What do you think of when you envisage the Latin Quarter?
Is it students discussing existentialism and the works of Proust in
cafes while puffing on their last gauloise? Is it impoverished writers huddled
over their coffees scribbling away dreaming of becoming the next Satre or
Apollinaire?
Whatever it is you may be disappointed in the now very bourgeois Latin
Quarter. The air of intellectualism still pervades thanks to the world-famous
Sorbonne University but nowadays the cafes will be inhabited by tourists from
Nagasaki, Newcastle or Nantucket. But it is still exquisitely beautiful and a
day should be set aside to wander its bookshops, markets, cafes and the elegant
Jardins de Luxembourg.
The Latin Quarter retains its warren of
medieval lanes that grew up around the southern entrance to the city at the
Pont Neuf. Solidly working class it gains its name from the Sorbonne
University whose official language was Latin. This
was one of the first universities in Europe, and when the hundred year’s war
broke out with England students were recalled from the Sorbonne which led to
the formation of Oxford and Cambridge.
The main drag of Quartier Latin is the
Boulevard St Germain which hasn’t changed it appearance since medieval times
and its solidly working class population in 1789 were the first ones at the
barricades for the revolution. But the areas heyday was before and after the Second
World War. It is still not hard to find the atmosphere of penniless chic the
area is famous for. Not long ago it was possible to find Jean Paul Belmondo and
Roman Polanski arguing away in its cafes. It may take abit of looking but that
is still there..
All metro lines pass through the Quarter
Latin whose hub is the Place St Michel. This is also a RER
station and fed by at least four metro lines. But I think the best place to
enter it is from the Louvre across the Pont des Artes. This beautiful
footbridge gives beautiful views up and down the Seine. The quais at this point
are worth a look with green souvenir stalls selling oil portraits of Paris and
black and white photographs. Any alley south of here will take you into the
Latin Quarter and the narrow medieval streets are thronged with comic-shops,
galleries, open-air restaurants and American honeymooners walking hand in hand. Rue
Dauphine is especially pretty with a bustling
market with flower stalls, fresh fish and plucked lapins (rabbits) ready for the pot.
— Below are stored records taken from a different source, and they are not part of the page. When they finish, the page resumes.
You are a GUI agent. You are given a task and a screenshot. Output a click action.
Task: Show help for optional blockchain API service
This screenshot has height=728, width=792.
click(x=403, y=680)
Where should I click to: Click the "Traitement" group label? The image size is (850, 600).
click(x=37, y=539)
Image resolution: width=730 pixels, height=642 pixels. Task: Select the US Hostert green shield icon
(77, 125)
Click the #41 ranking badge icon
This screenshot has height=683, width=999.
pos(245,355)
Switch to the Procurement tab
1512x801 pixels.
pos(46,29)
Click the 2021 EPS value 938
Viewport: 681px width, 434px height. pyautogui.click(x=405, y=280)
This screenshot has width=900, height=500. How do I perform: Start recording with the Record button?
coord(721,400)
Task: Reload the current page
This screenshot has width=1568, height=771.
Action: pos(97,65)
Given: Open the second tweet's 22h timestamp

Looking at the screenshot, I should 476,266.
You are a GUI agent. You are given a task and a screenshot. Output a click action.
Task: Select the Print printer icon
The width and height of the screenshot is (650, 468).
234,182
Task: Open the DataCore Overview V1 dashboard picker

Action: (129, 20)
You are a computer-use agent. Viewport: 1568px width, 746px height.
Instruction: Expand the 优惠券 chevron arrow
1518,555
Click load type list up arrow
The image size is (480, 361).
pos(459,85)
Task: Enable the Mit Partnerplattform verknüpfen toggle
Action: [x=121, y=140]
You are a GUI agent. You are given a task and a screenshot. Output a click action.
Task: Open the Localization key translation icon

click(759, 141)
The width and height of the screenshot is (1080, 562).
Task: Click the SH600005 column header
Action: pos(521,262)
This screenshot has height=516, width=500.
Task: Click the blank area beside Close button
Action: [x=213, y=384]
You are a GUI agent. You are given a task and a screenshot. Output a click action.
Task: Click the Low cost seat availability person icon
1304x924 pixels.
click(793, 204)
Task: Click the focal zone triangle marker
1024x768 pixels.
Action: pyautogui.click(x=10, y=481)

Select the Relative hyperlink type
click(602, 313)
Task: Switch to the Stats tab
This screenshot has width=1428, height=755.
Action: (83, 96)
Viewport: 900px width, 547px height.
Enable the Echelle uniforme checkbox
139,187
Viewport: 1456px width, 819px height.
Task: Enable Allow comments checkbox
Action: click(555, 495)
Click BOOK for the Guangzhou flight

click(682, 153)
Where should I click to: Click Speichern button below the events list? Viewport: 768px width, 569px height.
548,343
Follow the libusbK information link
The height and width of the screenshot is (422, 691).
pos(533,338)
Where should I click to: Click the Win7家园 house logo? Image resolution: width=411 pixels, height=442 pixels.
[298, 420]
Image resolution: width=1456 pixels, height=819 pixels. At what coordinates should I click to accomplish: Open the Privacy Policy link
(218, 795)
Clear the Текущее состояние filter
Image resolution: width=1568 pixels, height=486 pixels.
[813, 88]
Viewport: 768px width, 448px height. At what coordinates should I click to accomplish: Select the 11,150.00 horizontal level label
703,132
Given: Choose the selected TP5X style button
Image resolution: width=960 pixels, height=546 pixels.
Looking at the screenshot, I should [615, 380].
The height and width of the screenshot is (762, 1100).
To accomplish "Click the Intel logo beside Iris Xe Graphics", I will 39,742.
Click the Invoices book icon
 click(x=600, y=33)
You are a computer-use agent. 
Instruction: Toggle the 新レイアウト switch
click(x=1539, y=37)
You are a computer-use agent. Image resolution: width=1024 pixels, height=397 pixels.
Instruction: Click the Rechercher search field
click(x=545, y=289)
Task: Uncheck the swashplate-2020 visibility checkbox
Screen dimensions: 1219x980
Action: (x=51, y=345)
Cobbled streets will take you to the main
street of Boulevard St Germain and west along here is the St Germain des Pres Eglise. This is a very old
church dating back to the 10th century showing just how ancient the Latin
Quarter really is. The traffic on Boulevard St Germaine is ferocious so I would
recommend a walk to the south along Rue Bonaparte. The claim that the
Latin Quarter is now exceptionally bourgeois can be sustained down this rue
with its haute courtre and designer shops - way out of the range of struggling
students. Rue Bonaparte opens up into the exquisite Place
de St Sulspice. The square is bedecked in brown marble and overlooked by the Eglise St
Sulspice. In the centre is a baroque fountain ordained with lion statues. The
place is generally deserted and you may have the place to yourself.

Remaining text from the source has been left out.